_ABOUT THIS TASK_: Can you quote the records below in full, word for word?

_EXTRACTED INFORMATION_:
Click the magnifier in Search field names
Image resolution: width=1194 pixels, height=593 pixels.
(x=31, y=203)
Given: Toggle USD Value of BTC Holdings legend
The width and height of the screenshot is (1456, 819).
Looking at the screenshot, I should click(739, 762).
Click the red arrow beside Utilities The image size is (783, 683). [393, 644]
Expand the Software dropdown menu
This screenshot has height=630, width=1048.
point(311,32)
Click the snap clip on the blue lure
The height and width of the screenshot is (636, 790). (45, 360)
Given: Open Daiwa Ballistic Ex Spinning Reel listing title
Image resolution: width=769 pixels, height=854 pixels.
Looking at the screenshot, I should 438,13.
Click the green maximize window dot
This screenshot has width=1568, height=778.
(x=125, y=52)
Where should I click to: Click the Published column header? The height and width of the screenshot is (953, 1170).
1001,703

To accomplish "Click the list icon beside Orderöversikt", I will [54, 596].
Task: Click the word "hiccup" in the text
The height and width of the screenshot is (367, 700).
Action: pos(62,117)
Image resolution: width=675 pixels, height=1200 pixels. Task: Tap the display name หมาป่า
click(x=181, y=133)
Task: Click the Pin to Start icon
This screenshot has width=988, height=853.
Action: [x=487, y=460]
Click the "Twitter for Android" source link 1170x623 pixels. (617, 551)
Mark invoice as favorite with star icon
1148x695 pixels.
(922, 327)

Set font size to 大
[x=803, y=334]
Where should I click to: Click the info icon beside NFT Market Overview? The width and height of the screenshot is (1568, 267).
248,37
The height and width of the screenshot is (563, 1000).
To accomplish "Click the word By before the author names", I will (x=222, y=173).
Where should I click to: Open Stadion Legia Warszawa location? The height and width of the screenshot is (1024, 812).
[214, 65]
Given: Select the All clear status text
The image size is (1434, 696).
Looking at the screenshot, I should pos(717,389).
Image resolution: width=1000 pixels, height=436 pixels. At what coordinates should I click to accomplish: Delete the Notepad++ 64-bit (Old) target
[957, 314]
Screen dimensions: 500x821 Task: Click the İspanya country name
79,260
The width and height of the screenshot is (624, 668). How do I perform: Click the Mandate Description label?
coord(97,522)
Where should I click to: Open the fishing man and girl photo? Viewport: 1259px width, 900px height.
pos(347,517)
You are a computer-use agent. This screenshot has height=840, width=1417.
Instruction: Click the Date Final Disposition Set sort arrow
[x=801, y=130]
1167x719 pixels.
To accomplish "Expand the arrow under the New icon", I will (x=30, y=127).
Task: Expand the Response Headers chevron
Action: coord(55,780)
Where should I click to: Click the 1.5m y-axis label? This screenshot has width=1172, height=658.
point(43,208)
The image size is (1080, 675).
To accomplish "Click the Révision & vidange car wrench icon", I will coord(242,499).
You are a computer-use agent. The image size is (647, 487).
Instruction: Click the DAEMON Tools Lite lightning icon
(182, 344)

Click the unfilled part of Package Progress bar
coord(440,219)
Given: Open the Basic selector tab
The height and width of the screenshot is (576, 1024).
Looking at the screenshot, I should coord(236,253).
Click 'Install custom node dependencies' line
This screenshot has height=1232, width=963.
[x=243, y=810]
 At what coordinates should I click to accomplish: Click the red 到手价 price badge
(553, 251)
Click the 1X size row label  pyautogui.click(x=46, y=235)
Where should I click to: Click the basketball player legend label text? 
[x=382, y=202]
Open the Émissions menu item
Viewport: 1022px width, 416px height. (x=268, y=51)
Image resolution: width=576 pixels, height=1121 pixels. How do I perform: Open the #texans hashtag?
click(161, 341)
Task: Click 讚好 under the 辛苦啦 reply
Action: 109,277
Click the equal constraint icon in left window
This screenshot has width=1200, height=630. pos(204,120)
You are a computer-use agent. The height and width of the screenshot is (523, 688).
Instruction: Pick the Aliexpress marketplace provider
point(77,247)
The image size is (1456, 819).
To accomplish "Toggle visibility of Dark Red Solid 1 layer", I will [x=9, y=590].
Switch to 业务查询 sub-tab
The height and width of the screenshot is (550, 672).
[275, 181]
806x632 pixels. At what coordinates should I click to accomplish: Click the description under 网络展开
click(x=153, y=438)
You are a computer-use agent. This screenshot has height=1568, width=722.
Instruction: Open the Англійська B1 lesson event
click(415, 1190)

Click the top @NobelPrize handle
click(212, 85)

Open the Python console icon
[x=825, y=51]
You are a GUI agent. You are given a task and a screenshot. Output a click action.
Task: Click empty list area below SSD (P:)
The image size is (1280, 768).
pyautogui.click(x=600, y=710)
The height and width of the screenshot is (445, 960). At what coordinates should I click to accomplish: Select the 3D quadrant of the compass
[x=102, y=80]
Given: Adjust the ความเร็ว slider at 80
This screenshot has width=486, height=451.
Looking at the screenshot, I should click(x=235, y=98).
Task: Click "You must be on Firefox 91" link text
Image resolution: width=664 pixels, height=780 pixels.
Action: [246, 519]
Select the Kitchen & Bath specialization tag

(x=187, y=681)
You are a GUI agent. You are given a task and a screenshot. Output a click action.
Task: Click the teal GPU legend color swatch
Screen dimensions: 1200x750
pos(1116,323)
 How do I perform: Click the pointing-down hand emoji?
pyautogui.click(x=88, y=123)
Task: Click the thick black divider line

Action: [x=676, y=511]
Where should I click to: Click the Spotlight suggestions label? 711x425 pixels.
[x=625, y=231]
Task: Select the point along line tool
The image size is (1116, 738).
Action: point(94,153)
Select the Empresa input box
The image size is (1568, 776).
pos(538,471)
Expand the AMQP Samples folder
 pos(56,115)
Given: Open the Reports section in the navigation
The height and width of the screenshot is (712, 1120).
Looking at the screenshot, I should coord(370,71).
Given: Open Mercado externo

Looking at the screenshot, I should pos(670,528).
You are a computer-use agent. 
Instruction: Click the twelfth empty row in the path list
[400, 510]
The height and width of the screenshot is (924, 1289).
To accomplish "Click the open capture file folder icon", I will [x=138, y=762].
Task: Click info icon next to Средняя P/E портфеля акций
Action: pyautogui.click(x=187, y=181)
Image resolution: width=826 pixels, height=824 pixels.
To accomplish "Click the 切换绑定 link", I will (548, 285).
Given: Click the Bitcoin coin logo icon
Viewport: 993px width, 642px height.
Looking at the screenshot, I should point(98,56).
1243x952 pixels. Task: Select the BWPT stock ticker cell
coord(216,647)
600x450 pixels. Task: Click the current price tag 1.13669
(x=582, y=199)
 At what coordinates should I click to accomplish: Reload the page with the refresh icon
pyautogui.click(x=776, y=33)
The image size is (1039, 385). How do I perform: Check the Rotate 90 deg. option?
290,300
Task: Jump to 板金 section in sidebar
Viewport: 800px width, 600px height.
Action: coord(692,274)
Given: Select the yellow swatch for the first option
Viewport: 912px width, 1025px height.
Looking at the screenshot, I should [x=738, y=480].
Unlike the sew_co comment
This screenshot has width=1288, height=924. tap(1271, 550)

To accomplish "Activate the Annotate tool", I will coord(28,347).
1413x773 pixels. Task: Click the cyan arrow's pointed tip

_RESULT FOR THIS EXERCISE_:
Click the magnifier in Search field names
Image resolution: width=1194 pixels, height=593 pixels.
(x=31, y=203)
Given: Toggle USD Value of BTC Holdings legend
The width and height of the screenshot is (1456, 819).
Looking at the screenshot, I should click(739, 762).
Click the red arrow beside Utilities The image size is (783, 683). [393, 644]
Expand the Software dropdown menu
This screenshot has height=630, width=1048.
point(311,32)
Click the snap clip on the blue lure
The height and width of the screenshot is (636, 790). (45, 360)
Given: Open Daiwa Ballistic Ex Spinning Reel listing title
Image resolution: width=769 pixels, height=854 pixels.
Looking at the screenshot, I should 438,13.
Click the green maximize window dot
This screenshot has width=1568, height=778.
(x=125, y=52)
Where should I click to: Click the Published column header? The height and width of the screenshot is (953, 1170).
1001,703

To accomplish "Click the list icon beside Orderöversikt", I will [54, 596].
Task: Click the word "hiccup" in the text
The height and width of the screenshot is (367, 700).
Action: pos(62,117)
Image resolution: width=675 pixels, height=1200 pixels. Task: Tap the display name หมาป่า
click(x=181, y=133)
Task: Click the Pin to Start icon
This screenshot has width=988, height=853.
Action: [x=487, y=460]
Click the "Twitter for Android" source link 1170x623 pixels. (617, 551)
Mark invoice as favorite with star icon
1148x695 pixels.
(922, 327)

Set font size to 大
[x=803, y=334]
Where should I click to: Click the info icon beside NFT Market Overview? The width and height of the screenshot is (1568, 267).
248,37
The height and width of the screenshot is (563, 1000).
To accomplish "Click the word By before the author names", I will (x=222, y=173).
Where should I click to: Open Stadion Legia Warszawa location? The height and width of the screenshot is (1024, 812).
[214, 65]
Given: Select the All clear status text
The image size is (1434, 696).
Looking at the screenshot, I should pos(717,389).
Image resolution: width=1000 pixels, height=436 pixels. At what coordinates should I click to accomplish: Delete the Notepad++ 64-bit (Old) target
[957, 314]
Screen dimensions: 500x821 Task: Click the İspanya country name
79,260
The width and height of the screenshot is (624, 668). How do I perform: Click the Mandate Description label?
coord(97,522)
Where should I click to: Open the fishing man and girl photo? Viewport: 1259px width, 900px height.
pos(347,517)
You are a computer-use agent. This screenshot has height=840, width=1417.
Instruction: Click the Date Final Disposition Set sort arrow
[x=801, y=130]
1167x719 pixels.
To accomplish "Expand the arrow under the New icon", I will (x=30, y=127).
Task: Expand the Response Headers chevron
Action: coord(55,780)
Where should I click to: Click the 1.5m y-axis label? This screenshot has width=1172, height=658.
point(43,208)
The image size is (1080, 675).
To accomplish "Click the Révision & vidange car wrench icon", I will coord(242,499).
You are a computer-use agent. The image size is (647, 487).
Instruction: Click the DAEMON Tools Lite lightning icon
(182, 344)

Click the unfilled part of Package Progress bar
coord(440,219)
Given: Open the Basic selector tab
The height and width of the screenshot is (576, 1024).
Looking at the screenshot, I should coord(236,253).
Click 'Install custom node dependencies' line
This screenshot has height=1232, width=963.
[x=243, y=810]
 At what coordinates should I click to accomplish: Click the red 到手价 price badge
(553, 251)
Click the 1X size row label  pyautogui.click(x=46, y=235)
Where should I click to: Click the basketball player legend label text? 
[x=382, y=202]
Open the Émissions menu item
Viewport: 1022px width, 416px height. (x=268, y=51)
Image resolution: width=576 pixels, height=1121 pixels. How do I perform: Open the #texans hashtag?
click(161, 341)
Task: Click 讚好 under the 辛苦啦 reply
Action: 109,277
Click the equal constraint icon in left window
This screenshot has width=1200, height=630. pos(204,120)
You are a computer-use agent. The height and width of the screenshot is (523, 688).
Instruction: Pick the Aliexpress marketplace provider
point(77,247)
The image size is (1456, 819).
To accomplish "Toggle visibility of Dark Red Solid 1 layer", I will [x=9, y=590].
Switch to 业务查询 sub-tab
The height and width of the screenshot is (550, 672).
[275, 181]
806x632 pixels. At what coordinates should I click to accomplish: Click the description under 网络展开
click(x=153, y=438)
You are a computer-use agent. This screenshot has height=1568, width=722.
Instruction: Open the Англійська B1 lesson event
click(415, 1190)

Click the top @NobelPrize handle
click(212, 85)

Open the Python console icon
[x=825, y=51]
You are a GUI agent. You are given a task and a screenshot. Output a click action.
Task: Click empty list area below SSD (P:)
The image size is (1280, 768).
pyautogui.click(x=600, y=710)
The height and width of the screenshot is (445, 960). At what coordinates should I click to accomplish: Select the 3D quadrant of the compass
[x=102, y=80]
Given: Adjust the ความเร็ว slider at 80
This screenshot has width=486, height=451.
Looking at the screenshot, I should click(x=235, y=98).
Task: Click "You must be on Firefox 91" link text
Image resolution: width=664 pixels, height=780 pixels.
Action: [246, 519]
Select the Kitchen & Bath specialization tag

(x=187, y=681)
You are a GUI agent. You are given a task and a screenshot. Output a click action.
Task: Click the teal GPU legend color swatch
Screen dimensions: 1200x750
pos(1116,323)
 How do I perform: Click the pointing-down hand emoji?
pyautogui.click(x=88, y=123)
Task: Click the thick black divider line

Action: [x=676, y=511]
Where should I click to: Click the Spotlight suggestions label? 711x425 pixels.
[x=625, y=231]
Task: Select the point along line tool
The image size is (1116, 738).
Action: point(94,153)
Select the Empresa input box
The image size is (1568, 776).
pos(538,471)
Expand the AMQP Samples folder
 pos(56,115)
Given: Open the Reports section in the navigation
The height and width of the screenshot is (712, 1120).
Looking at the screenshot, I should coord(370,71).
Given: Open Mercado externo

Looking at the screenshot, I should pos(670,528).
You are a computer-use agent. 
Instruction: Click the twelfth empty row in the path list
[400, 510]
The height and width of the screenshot is (924, 1289).
To accomplish "Click the open capture file folder icon", I will [x=138, y=762].
Task: Click info icon next to Средняя P/E портфеля акций
Action: pyautogui.click(x=187, y=181)
Image resolution: width=826 pixels, height=824 pixels.
To accomplish "Click the 切换绑定 link", I will (548, 285).
Given: Click the Bitcoin coin logo icon
Viewport: 993px width, 642px height.
Looking at the screenshot, I should point(98,56).
1243x952 pixels. Task: Select the BWPT stock ticker cell
coord(216,647)
600x450 pixels. Task: Click the current price tag 1.13669
(x=582, y=199)
 At what coordinates should I click to accomplish: Reload the page with the refresh icon
pyautogui.click(x=776, y=33)
The image size is (1039, 385). How do I perform: Check the Rotate 90 deg. option?
290,300
Task: Jump to 板金 section in sidebar
Viewport: 800px width, 600px height.
Action: coord(692,274)
Given: Select the yellow swatch for the first option
Viewport: 912px width, 1025px height.
Looking at the screenshot, I should [x=738, y=480].
Unlike the sew_co comment
This screenshot has width=1288, height=924. tap(1271, 550)

To accomplish "Activate the Annotate tool", I will coord(28,347).
1413x773 pixels. Task: Click the cyan arrow's pointed tip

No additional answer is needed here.